Senin, 12 April 2010

Keloid and Hypertrophic Scars

Abnormal scarring can be a very troublesome problem and can occur as a result of trauma, skin piercing, or surgery - basically anytime the skin is broken. Keloids or hypertrophic scars occur can occur in any skin types but are more common in African American and Hispanic skin types. A previous history of keloids speaks to an increased risk, but the risk is not one-hundred percent. For patients who experience these conditions, there are many possible treatments but none that have proven to be effective in all cases. Often several treatments must be combined to get optimal results.

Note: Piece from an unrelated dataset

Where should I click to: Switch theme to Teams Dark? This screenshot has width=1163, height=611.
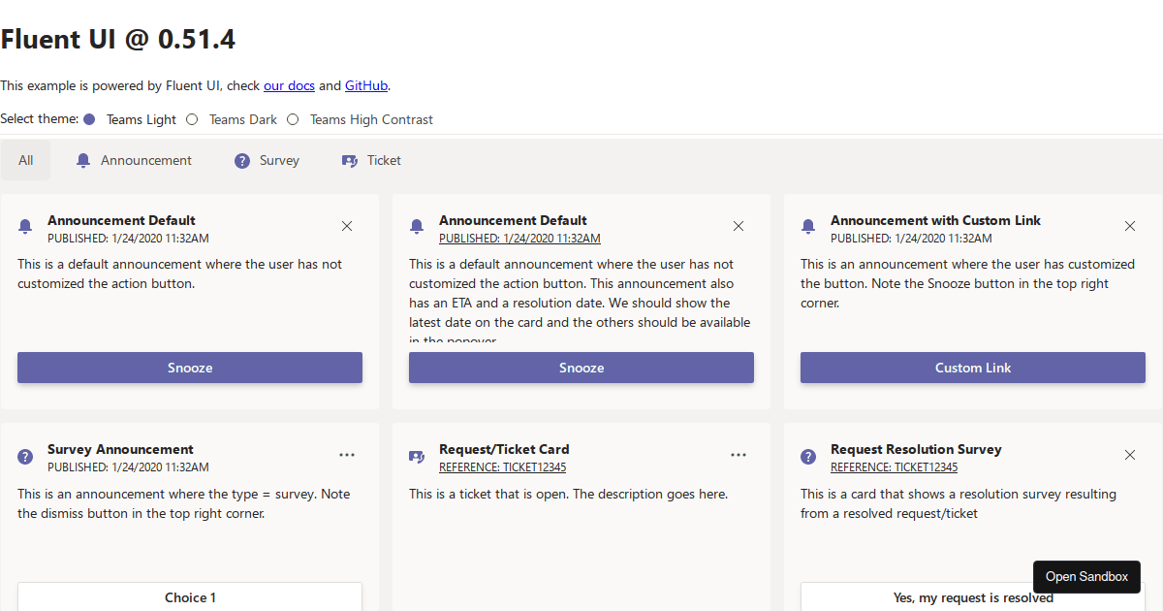point(192,119)
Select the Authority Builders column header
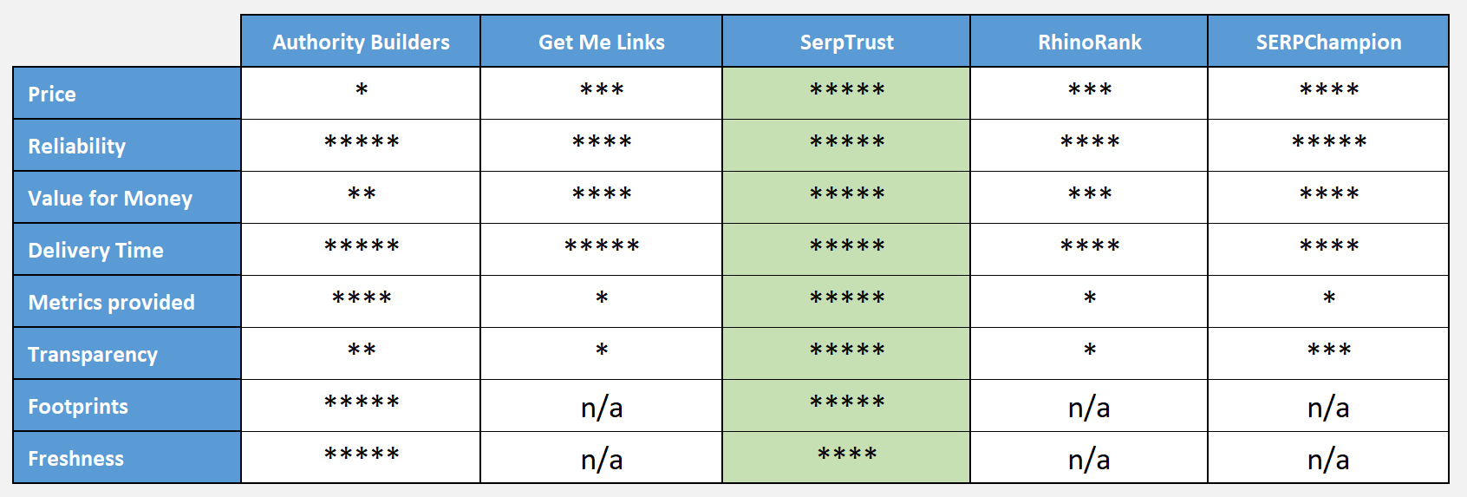This screenshot has width=1467, height=497. pyautogui.click(x=361, y=42)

While additional research must be done, it appears that keloids and hypertrophic scars are not separate entities but on a continuum with one another. Hypertrophic scars are raised scars which remain in the line of the scar. Keloids are also raised but extend outside of the discrete scar. In order to minimize the risk of either, great care must be used in wound closure to ensure that no tension exists on the wound.

If a person suffers from a keloid or hypertrophic scar, there are several options for repair. Direct excision is always an option though this solution alone will almost certainly result in a recurrence of the process. Topical or injection therapies offer good adjuncts to surgical excision to help prevent recurrence. Though no treatment has shown 100% efficacy at preventing recurrence, several are used with good results depending on physician preference. Intralesional steroid injections, often with kenalog, is a useful tool not only to help prevent recurrence but also to help decrease keloids that are present. Additional therapies with the chemotherapy drug 5-FU directly into the lesion and imiquimod applied to the top of the excised area can be helpful in decreasing recurrence rates. Several studies have been done with the application of silicone sheeting for several hours a day for several days to months after surgical excision of a keloid with very favorable results. The mechanism of action is not entirely known but thought to be related more to the moisturizing effect on the wound than the silicone itself.

For keloids which are particularly troublesome, large, or recurrent, a short course of radiation therapy after excision can be beneficial. Because of the potential side effects of radiation, this therapy is reserved for particularly troublesome cases but can be very useful in the right circumstances.